South Lake Tahoe, CA..Amid little media fanfare, the City of South Lake Tahoe won a major court battle recently
against the League to Save Lake Tahoe. The City’s decisive court triumph got little to no
coverage in the regional media, a far different reception than when the League filed suit
against the City back in June of last year.

At the time, the League claimed the City’s general plan—one of the greenest and most
sustainable plans in the state of California—“would allow for the construction of 1,000
new housing units in six-story buildings spread over 100 acres.”

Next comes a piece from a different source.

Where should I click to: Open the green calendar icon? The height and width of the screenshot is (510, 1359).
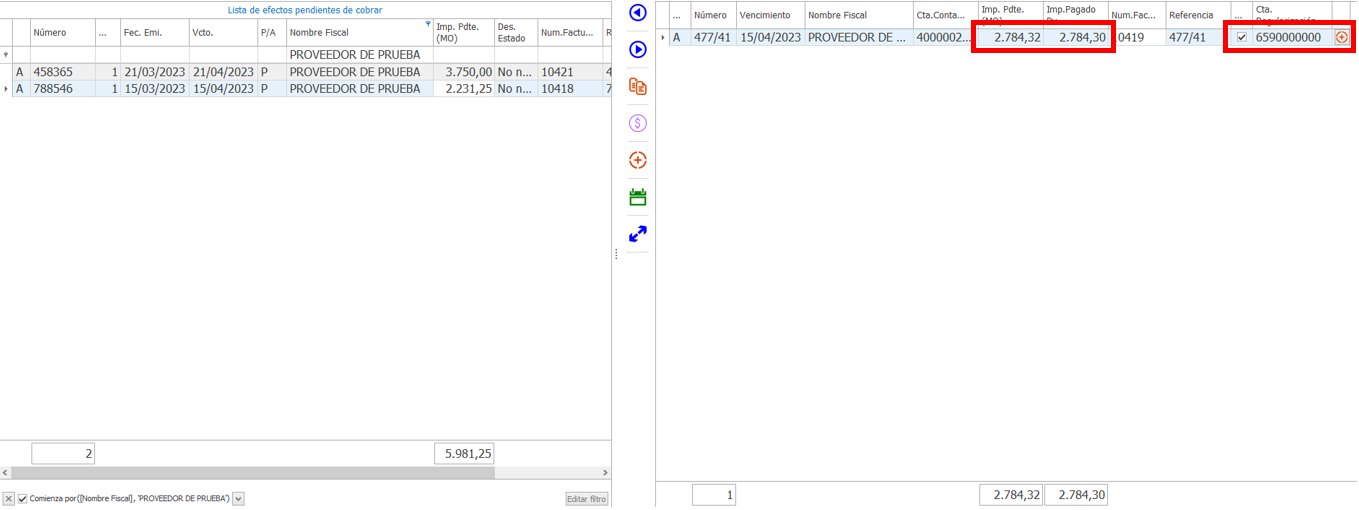638,197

That claim was patently false and the League knew it was false. But that didn’t stop the
League from attacking the city in the media or tying up the City’s shrinking resources to
fight a year-long battle in court over a plan that was developed with extensive community
participation and environmental review and took years to complete.

In January, U.S. Eastern District Judge Garland Burrell dismissed the League’s lawsuit,
stating “the League has failed to demonstrate any such ‘risk that serious environmental
impacts will be overlooked.’”

That’s because the League’s claim the City’s plan of “uncontrolled growth” was simply
untrue and has been since 1987. The 1987 Tahoe Regional Planning Agency (TRPA)
Regional Plan successfully capped growth, considering a host of environmental impacts
from water quality to animal habitat to scenic impact to natural conservation.
In short, no other place in the world is more closely regulated than Lake Tahoe.
For thirty years, the message at Lake Tahoe has been limited growth.

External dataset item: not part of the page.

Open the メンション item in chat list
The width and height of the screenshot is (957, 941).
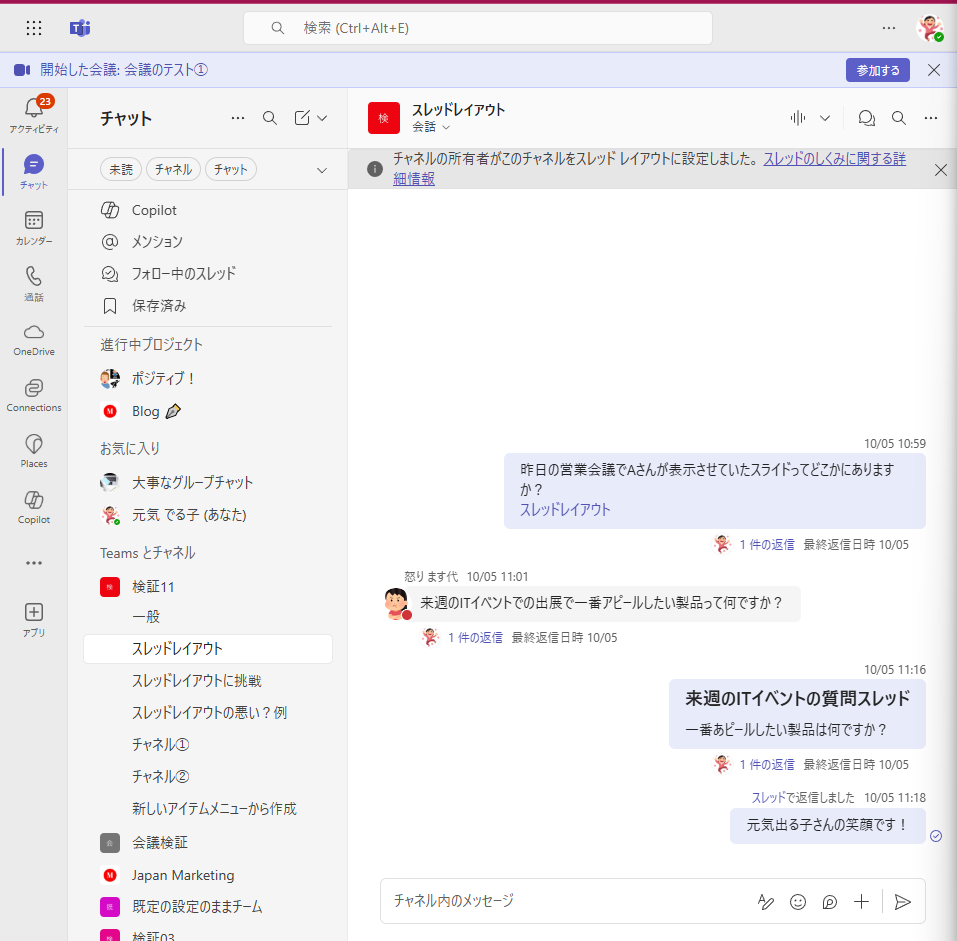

The number of new or renovated buildings or businesses in Tahoe in the past 20 years
can be counted on two hands.

The latest scientific evidence points to our decaying 1960s infrastructure as the most
critical threat to lake clarity. It’s the runoff from our crumbling roads and inefficiency
of our dated infrastructure that are causing significant environmental problems. It’s not
building more that is causing problems. It’s not being able to rebuild what we already
have that’s causing lake clarity degradation.

We must rebuild Tahoe green to keep Tahoe blue.